Teks Dokumen:
Di sisi lain, Generasi Z menunjukkan preferensi yang kuat terhadap makanan Korea dan lebih sering terlibat dalam memasak makanan instan, dengan 15% dari mereka jarang memasak, dan 4% tidak pernah memasak sama sekali.
Alasan utama untuk tidak memasak di antara Gen Z adalah karena orang lain memasak untuk mereka, diikuti oleh kurangnya keterampilan memasak (37% responden) dan faktor praktikalitas (27% responden).
Selain itu, hampir setengah dari responden, yaitu 46%, mengaku memasak setiap hari, dengan 49% dari Generasi X lebih sering memasak setiap hari dibandingkan dengan 38% Millennials dan 46% Gen Z. Survei ini juga menemukan bahwa pria lebih sering memasak makanan instan dibandingkan wanita, mencerminkan perubahan dalam dinamika kebiasaan memasak di rumah.

Tantangan: Menurut teks tentang kebiasaan memasak, berapa persen Generasi X yang memasak setiap hari?

Materi yang Disediakan:
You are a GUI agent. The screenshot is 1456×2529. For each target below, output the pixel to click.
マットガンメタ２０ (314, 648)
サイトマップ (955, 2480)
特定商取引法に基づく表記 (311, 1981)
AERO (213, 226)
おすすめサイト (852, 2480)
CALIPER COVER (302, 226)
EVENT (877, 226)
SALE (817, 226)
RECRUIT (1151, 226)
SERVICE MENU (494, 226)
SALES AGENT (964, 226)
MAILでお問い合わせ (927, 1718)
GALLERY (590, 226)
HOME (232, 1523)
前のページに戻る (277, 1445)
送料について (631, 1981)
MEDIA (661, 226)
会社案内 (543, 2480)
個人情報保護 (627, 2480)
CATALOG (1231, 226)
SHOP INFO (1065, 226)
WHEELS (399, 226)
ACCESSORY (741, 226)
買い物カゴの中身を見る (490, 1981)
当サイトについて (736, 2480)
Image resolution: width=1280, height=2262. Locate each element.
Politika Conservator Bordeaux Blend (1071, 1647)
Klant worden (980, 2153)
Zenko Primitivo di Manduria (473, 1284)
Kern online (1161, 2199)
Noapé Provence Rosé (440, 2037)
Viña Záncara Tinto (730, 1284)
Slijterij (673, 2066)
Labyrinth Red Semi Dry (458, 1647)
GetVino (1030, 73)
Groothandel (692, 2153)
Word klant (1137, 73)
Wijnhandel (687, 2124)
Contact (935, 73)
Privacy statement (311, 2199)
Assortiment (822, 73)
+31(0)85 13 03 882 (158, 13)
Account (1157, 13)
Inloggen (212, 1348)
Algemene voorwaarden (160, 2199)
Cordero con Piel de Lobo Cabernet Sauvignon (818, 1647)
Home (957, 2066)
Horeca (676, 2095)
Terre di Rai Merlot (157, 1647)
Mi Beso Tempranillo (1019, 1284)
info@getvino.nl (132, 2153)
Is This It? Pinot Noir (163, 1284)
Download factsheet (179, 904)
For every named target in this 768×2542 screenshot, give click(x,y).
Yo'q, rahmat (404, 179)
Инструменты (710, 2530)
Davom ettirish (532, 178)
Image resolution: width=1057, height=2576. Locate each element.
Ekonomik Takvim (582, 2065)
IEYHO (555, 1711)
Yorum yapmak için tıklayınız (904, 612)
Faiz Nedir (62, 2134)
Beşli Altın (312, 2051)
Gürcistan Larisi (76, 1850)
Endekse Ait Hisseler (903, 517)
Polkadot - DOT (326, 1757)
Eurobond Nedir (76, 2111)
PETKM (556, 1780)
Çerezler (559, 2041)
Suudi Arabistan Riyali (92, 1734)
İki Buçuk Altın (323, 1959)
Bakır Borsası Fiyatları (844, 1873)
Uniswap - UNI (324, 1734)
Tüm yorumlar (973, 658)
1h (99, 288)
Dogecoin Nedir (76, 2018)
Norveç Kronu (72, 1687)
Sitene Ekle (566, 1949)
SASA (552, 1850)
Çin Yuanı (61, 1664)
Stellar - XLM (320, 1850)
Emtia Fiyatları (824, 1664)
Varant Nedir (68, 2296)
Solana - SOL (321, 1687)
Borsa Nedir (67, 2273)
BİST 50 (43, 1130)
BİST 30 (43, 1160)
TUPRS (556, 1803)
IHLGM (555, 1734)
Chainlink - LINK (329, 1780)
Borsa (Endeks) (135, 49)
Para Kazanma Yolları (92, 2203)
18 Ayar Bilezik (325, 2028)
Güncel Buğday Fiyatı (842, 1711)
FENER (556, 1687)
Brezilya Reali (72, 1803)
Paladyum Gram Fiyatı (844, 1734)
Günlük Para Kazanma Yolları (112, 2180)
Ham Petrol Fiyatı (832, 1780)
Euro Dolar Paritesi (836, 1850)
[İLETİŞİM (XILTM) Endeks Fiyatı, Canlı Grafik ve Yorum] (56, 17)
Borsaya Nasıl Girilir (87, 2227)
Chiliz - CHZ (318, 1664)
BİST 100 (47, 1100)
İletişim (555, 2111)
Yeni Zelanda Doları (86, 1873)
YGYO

Jawaban Lengkap: Sebanyak 49% dari Generasi X memasak setiap hari.